Paranoia

Have you ever been so paranoid, that you thought someone could see you, from across a city, through walls and buildings, and miles away? Well, I have.

There came a point with my drinking, when my husband asked me to cut back. And when that didn’t exactly work, we decided together that I would stop completely.

But, as a fellow addict, I’m sure you know how hard that was. I stumbled a lot along the way. A LOT. There were times I was drinking a lot, all day long on occasions. And every swig I took, I thought he could see me. He was miles away at work, but I was sure he could see me somehow.

Half my brain knew that was impossible, but the other half was convinced he would know, somehow. Did he hide cameras in the house? Did he never actually leave for work that day, and was lurking outside, watching me from the street? Was he going to come home early, and walk in the door, and catch me drinking, redhanded?

I also thought he could see all bottles I had hidden around the house. They were well hidden, and I rotated hiding spots to throw him off the trail. But the neurotic paranoid side of me was sure that he could see them. Like, there were bright, glowing orbs of light around each of them. Blinking on and off, like those arrow signs directing people to a rest stop. “Here they are. All her secrets and lies. Yours for the finding.”
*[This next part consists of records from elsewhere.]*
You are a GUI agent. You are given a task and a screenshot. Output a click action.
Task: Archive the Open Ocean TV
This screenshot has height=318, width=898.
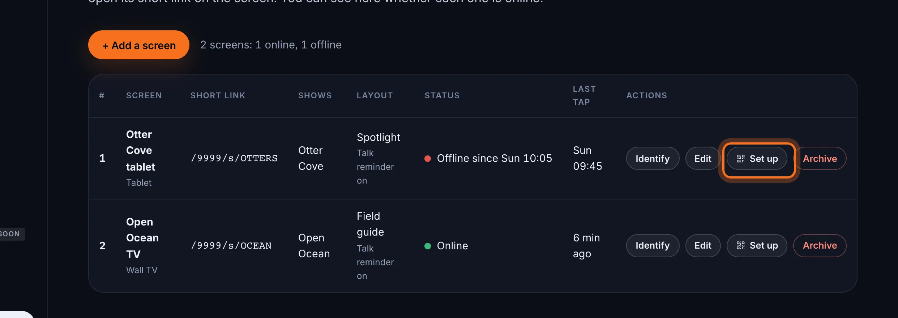click(x=820, y=245)
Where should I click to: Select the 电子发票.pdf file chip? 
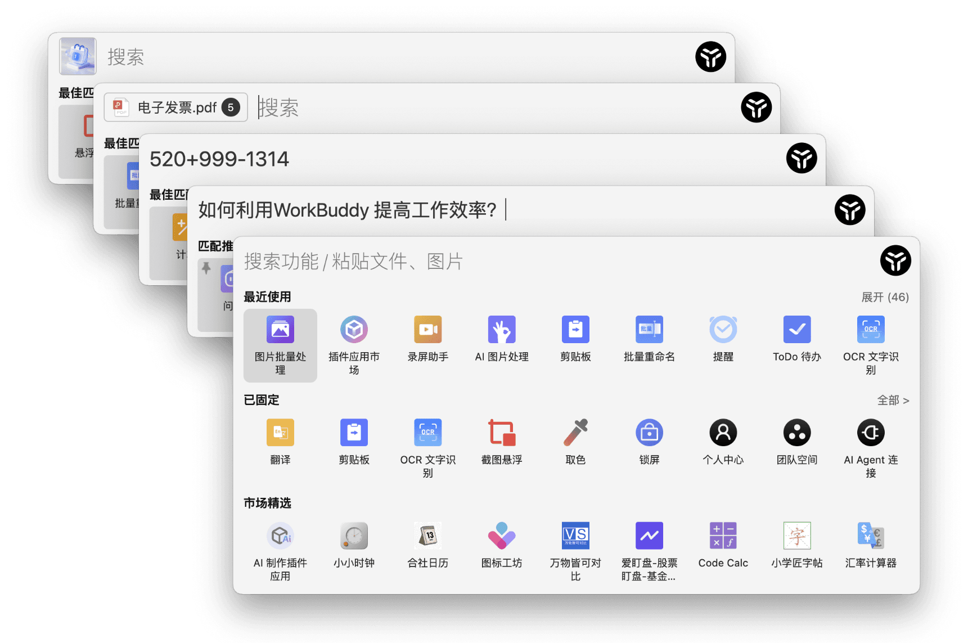[x=176, y=107]
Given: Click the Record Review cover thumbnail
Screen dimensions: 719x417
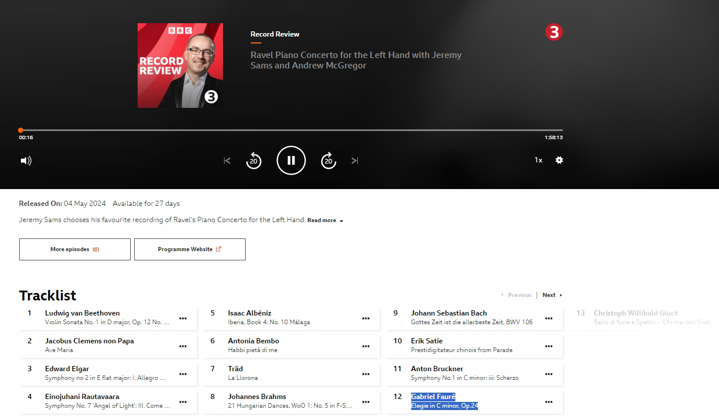Looking at the screenshot, I should coord(180,66).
When I was drinking, I felt free. Like I could do anything. And in that state, I figured other people could do anything too. Like seeing through walls and just knowing I was up to something. And of course, when you are up to something, you act funny. Suspicious. So, I always did get caught at some point. No matter how careful I was. At a SMART meeting once, the leader of the group said, “The longer you do something, the more likely it is that someone will notice.” And it was never more true than hiding my drinking from my husband. I was never successful, always got caught. It didn’t help that I was trying to be so sneaky and deceptive while I was drunk. Have you ever done anything like that successfully while under the influence?

Drinking also exacerbates paranoia. Especially the morning after, when you’re in recovery mode. Drinking heightens anxiety, and any paranoia and anxiety you were already feeling are magnified intensely.
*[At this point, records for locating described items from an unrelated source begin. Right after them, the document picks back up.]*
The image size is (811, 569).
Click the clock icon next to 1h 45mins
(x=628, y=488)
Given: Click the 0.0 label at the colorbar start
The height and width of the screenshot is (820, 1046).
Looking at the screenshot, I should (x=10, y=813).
When I stopped drinking for good, I felt so carefree and relaxed, and after a few weeks it dawned on me that it was because I wasn’t hiding things around the house anymore. And I wasn’t doing anything wrong, or suspicious, or deceptive. It was amazingly freeing to not have to lie, and lie to cover up the lie, and then lie some more. There were no hidden bottles to make me feel like Lady MacBeth with the burn that wouldn’t heal, that reminded her of the crime she had committed.

Think of how tied down, how bound you feel when you’re drinking or using in secret. How the bright, hot redness of fear and paranoia follow you wherever you go. And then imagine if those feelings could suddenly be lifted from your life, and how great that would feel.

Giving up your addiction of choice, getting the help you need to kick the habit and then sticking to it will do wonders for this. I still have bouts of paranoia now and again, even though I’m not drinking anymore. I think it’s an old habit. But certainly one that I can break. The longer I go without drinking, the better my chances are of getting rid of those feelings altogether.